[Dataset excerpts]
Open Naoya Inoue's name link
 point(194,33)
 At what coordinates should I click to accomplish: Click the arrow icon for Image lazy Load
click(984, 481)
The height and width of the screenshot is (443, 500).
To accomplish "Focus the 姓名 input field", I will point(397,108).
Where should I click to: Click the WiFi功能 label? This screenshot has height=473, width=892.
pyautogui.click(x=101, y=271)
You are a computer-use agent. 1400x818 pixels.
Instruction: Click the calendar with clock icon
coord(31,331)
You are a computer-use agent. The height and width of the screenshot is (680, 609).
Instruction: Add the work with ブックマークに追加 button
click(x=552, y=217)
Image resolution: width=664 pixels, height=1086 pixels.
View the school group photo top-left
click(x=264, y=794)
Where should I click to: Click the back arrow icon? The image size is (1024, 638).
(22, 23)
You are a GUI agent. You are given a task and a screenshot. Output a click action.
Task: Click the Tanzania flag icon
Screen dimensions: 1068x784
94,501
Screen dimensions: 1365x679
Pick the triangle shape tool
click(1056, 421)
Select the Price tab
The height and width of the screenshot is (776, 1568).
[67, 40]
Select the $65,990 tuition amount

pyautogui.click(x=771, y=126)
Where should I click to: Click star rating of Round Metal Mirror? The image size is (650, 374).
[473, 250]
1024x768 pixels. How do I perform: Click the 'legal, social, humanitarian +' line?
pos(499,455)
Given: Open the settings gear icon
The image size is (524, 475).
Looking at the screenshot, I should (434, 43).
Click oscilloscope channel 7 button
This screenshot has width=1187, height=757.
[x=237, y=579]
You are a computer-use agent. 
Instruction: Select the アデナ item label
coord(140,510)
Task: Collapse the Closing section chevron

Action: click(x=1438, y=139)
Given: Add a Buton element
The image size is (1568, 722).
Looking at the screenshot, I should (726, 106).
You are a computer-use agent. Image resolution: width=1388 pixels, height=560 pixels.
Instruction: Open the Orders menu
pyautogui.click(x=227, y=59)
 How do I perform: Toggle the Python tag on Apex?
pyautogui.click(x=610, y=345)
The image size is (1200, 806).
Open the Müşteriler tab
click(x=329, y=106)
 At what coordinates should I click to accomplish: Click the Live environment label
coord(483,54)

(To do): Scan the records above and report every line with the string "resolution".

(Answer):
Image resolution: width=664 pixels, height=1086 pixels.
You are a computer-use agent. Image resolution: width=1388 pixels, height=560 pixels.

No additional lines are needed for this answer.